* _What to do_
Exactly as shown, give the full listing again.

* _Input for this task_
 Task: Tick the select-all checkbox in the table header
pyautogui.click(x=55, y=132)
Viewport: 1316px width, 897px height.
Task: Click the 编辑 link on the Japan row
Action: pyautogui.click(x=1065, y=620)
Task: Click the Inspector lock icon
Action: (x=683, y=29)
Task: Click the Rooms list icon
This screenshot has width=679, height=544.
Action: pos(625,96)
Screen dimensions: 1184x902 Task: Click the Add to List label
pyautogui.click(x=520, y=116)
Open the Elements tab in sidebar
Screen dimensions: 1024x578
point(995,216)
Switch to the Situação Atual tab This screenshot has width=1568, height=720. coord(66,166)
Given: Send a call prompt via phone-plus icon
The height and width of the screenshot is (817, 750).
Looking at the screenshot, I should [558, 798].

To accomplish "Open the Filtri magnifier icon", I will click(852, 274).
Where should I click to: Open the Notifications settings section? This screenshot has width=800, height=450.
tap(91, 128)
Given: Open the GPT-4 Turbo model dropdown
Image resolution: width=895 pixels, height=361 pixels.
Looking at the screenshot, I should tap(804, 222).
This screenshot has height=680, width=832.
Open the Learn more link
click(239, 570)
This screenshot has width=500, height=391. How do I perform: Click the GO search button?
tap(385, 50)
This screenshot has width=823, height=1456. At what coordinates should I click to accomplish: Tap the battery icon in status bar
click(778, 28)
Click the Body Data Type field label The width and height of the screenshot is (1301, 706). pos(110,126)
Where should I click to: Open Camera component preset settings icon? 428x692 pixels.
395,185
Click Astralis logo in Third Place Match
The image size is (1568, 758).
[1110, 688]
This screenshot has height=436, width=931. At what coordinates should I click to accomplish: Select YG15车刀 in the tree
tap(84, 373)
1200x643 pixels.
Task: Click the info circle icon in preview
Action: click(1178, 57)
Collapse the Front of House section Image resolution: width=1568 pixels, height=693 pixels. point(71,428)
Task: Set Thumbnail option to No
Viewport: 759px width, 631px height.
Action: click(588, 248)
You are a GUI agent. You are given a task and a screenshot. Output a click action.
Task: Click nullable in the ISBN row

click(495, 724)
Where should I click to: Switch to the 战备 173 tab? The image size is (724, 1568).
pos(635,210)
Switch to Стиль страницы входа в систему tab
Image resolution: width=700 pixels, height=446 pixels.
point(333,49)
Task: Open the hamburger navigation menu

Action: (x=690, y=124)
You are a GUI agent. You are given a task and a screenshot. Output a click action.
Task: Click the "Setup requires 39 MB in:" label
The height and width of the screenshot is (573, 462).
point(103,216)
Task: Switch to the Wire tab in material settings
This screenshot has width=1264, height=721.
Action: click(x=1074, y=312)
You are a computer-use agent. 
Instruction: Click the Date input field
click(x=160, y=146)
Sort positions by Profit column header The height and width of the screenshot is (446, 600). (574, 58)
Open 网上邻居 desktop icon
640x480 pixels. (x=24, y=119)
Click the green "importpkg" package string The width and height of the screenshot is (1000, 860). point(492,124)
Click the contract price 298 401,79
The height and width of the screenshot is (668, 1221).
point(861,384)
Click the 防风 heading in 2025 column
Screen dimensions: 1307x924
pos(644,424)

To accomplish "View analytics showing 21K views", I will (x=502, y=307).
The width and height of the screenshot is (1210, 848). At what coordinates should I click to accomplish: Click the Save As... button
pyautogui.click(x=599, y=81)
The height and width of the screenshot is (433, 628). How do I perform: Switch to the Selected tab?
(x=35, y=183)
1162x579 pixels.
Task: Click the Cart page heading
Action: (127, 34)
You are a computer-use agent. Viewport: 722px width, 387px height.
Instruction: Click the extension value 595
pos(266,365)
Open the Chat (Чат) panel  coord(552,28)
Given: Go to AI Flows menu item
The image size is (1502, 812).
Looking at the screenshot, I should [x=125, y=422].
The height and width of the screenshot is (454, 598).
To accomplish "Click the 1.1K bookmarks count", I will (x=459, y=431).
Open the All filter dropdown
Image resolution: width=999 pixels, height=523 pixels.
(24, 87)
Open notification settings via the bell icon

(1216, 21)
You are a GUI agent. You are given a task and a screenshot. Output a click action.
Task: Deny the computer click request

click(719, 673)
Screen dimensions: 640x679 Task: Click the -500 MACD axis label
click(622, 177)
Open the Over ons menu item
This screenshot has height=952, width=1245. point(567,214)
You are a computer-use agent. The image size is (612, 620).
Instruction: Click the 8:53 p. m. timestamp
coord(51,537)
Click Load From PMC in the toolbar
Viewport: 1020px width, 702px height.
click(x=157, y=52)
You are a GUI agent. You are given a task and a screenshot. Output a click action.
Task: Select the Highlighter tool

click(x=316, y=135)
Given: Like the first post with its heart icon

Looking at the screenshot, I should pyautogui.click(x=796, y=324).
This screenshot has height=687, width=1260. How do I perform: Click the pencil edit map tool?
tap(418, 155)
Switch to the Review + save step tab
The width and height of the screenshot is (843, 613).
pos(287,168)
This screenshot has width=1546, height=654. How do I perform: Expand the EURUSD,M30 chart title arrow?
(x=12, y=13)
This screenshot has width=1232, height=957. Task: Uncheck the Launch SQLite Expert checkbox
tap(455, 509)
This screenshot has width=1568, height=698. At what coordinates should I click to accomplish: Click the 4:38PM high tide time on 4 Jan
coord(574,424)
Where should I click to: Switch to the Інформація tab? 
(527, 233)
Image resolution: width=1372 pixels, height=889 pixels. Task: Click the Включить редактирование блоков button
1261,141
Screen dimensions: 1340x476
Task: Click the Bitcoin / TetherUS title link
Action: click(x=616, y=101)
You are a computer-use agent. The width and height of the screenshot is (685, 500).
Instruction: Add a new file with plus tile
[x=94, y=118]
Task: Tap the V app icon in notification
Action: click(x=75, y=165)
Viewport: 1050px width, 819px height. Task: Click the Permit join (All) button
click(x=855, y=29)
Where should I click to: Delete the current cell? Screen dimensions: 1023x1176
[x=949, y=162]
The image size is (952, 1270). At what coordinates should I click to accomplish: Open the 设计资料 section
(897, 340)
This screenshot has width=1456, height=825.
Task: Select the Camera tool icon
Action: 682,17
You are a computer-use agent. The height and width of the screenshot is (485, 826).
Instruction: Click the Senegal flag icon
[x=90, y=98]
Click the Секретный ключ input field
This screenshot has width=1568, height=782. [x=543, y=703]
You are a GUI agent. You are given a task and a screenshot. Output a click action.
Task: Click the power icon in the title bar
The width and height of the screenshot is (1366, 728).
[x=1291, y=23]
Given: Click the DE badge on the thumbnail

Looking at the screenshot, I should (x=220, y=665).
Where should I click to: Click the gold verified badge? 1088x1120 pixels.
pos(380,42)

* _Answer to this exercise_
 Task: Tick the select-all checkbox in the table header
pyautogui.click(x=55, y=132)
Viewport: 1316px width, 897px height.
Task: Click the 编辑 link on the Japan row
Action: pyautogui.click(x=1065, y=620)
Task: Click the Inspector lock icon
Action: (x=683, y=29)
Task: Click the Rooms list icon
This screenshot has width=679, height=544.
Action: pos(625,96)
Screen dimensions: 1184x902 Task: Click the Add to List label
pyautogui.click(x=520, y=116)
Open the Elements tab in sidebar
Screen dimensions: 1024x578
point(995,216)
Switch to the Situação Atual tab This screenshot has width=1568, height=720. coord(66,166)
Given: Send a call prompt via phone-plus icon
The height and width of the screenshot is (817, 750).
Looking at the screenshot, I should [558, 798].

To accomplish "Open the Filtri magnifier icon", I will click(852, 274).
Where should I click to: Open the Notifications settings section? This screenshot has width=800, height=450.
tap(91, 128)
Given: Open the GPT-4 Turbo model dropdown
Image resolution: width=895 pixels, height=361 pixels.
Looking at the screenshot, I should tap(804, 222).
This screenshot has height=680, width=832.
Open the Learn more link
click(239, 570)
This screenshot has width=500, height=391. How do I perform: Click the GO search button?
tap(385, 50)
This screenshot has width=823, height=1456. At what coordinates should I click to accomplish: Tap the battery icon in status bar
click(778, 28)
Click the Body Data Type field label The width and height of the screenshot is (1301, 706). pos(110,126)
Where should I click to: Open Camera component preset settings icon? 428x692 pixels.
395,185
Click Astralis logo in Third Place Match
The image size is (1568, 758).
[1110, 688]
This screenshot has height=436, width=931. At what coordinates should I click to accomplish: Select YG15车刀 in the tree
tap(84, 373)
1200x643 pixels.
Task: Click the info circle icon in preview
Action: click(1178, 57)
Collapse the Front of House section Image resolution: width=1568 pixels, height=693 pixels. point(71,428)
Task: Set Thumbnail option to No
Viewport: 759px width, 631px height.
Action: click(588, 248)
You are a GUI agent. You are given a task and a screenshot. Output a click action.
Task: Click nullable in the ISBN row

click(495, 724)
Where should I click to: Switch to the 战备 173 tab? The image size is (724, 1568).
pos(635,210)
Switch to Стиль страницы входа в систему tab
Image resolution: width=700 pixels, height=446 pixels.
point(333,49)
Task: Open the hamburger navigation menu

Action: (x=690, y=124)
You are a GUI agent. You are given a task and a screenshot. Output a click action.
Task: Click the "Setup requires 39 MB in:" label
The height and width of the screenshot is (573, 462).
point(103,216)
Task: Switch to the Wire tab in material settings
This screenshot has width=1264, height=721.
Action: click(x=1074, y=312)
You are a computer-use agent. 
Instruction: Click the Date input field
click(x=160, y=146)
Sort positions by Profit column header The height and width of the screenshot is (446, 600). (574, 58)
Open 网上邻居 desktop icon
640x480 pixels. (x=24, y=119)
Click the green "importpkg" package string The width and height of the screenshot is (1000, 860). point(492,124)
Click the contract price 298 401,79
The height and width of the screenshot is (668, 1221).
point(861,384)
Click the 防风 heading in 2025 column
Screen dimensions: 1307x924
pos(644,424)

To accomplish "View analytics showing 21K views", I will (x=502, y=307).
The width and height of the screenshot is (1210, 848). At what coordinates should I click to accomplish: Click the Save As... button
pyautogui.click(x=599, y=81)
The height and width of the screenshot is (433, 628). How do I perform: Switch to the Selected tab?
(x=35, y=183)
1162x579 pixels.
Task: Click the Cart page heading
Action: (127, 34)
You are a computer-use agent. Viewport: 722px width, 387px height.
Instruction: Click the extension value 595
pos(266,365)
Open the Chat (Чат) panel  coord(552,28)
Given: Go to AI Flows menu item
The image size is (1502, 812).
Looking at the screenshot, I should [x=125, y=422].
The height and width of the screenshot is (454, 598).
To accomplish "Click the 1.1K bookmarks count", I will (x=459, y=431).
Open the All filter dropdown
Image resolution: width=999 pixels, height=523 pixels.
(24, 87)
Open notification settings via the bell icon

(1216, 21)
You are a GUI agent. You are given a task and a screenshot. Output a click action.
Task: Deny the computer click request

click(719, 673)
Screen dimensions: 640x679 Task: Click the -500 MACD axis label
click(622, 177)
Open the Over ons menu item
This screenshot has height=952, width=1245. point(567,214)
You are a computer-use agent. The image size is (612, 620).
Instruction: Click the 8:53 p. m. timestamp
coord(51,537)
Click Load From PMC in the toolbar
Viewport: 1020px width, 702px height.
click(x=157, y=52)
You are a GUI agent. You are given a task and a screenshot. Output a click action.
Task: Select the Highlighter tool

click(x=316, y=135)
Given: Like the first post with its heart icon

Looking at the screenshot, I should pyautogui.click(x=796, y=324).
This screenshot has height=687, width=1260. How do I perform: Click the pencil edit map tool?
tap(418, 155)
Switch to the Review + save step tab
The width and height of the screenshot is (843, 613).
pos(287,168)
This screenshot has width=1546, height=654. How do I perform: Expand the EURUSD,M30 chart title arrow?
(x=12, y=13)
This screenshot has width=1232, height=957. Task: Uncheck the Launch SQLite Expert checkbox
tap(455, 509)
This screenshot has width=1568, height=698. At what coordinates should I click to accomplish: Click the 4:38PM high tide time on 4 Jan
coord(574,424)
Where should I click to: Switch to the Інформація tab? 
(527, 233)
Image resolution: width=1372 pixels, height=889 pixels. Task: Click the Включить редактирование блоков button
1261,141
Screen dimensions: 1340x476
Task: Click the Bitcoin / TetherUS title link
Action: click(x=616, y=101)
You are a computer-use agent. The width and height of the screenshot is (685, 500).
Instruction: Add a new file with plus tile
[x=94, y=118]
Task: Tap the V app icon in notification
Action: click(x=75, y=165)
Viewport: 1050px width, 819px height. Task: Click the Permit join (All) button
click(x=855, y=29)
Where should I click to: Delete the current cell? Screen dimensions: 1023x1176
[x=949, y=162]
The image size is (952, 1270). At what coordinates should I click to accomplish: Open the 设计资料 section
(897, 340)
This screenshot has width=1456, height=825.
Task: Select the Camera tool icon
Action: 682,17
You are a computer-use agent. The height and width of the screenshot is (485, 826).
Instruction: Click the Senegal flag icon
[x=90, y=98]
Click the Секретный ключ input field
This screenshot has width=1568, height=782. [x=543, y=703]
You are a GUI agent. You are given a task and a screenshot. Output a click action.
Task: Click the power icon in the title bar
The width and height of the screenshot is (1366, 728).
[x=1291, y=23]
Given: Click the DE badge on the thumbnail

Looking at the screenshot, I should (x=220, y=665).
Where should I click to: Click the gold verified badge? 1088x1120 pixels.
pos(380,42)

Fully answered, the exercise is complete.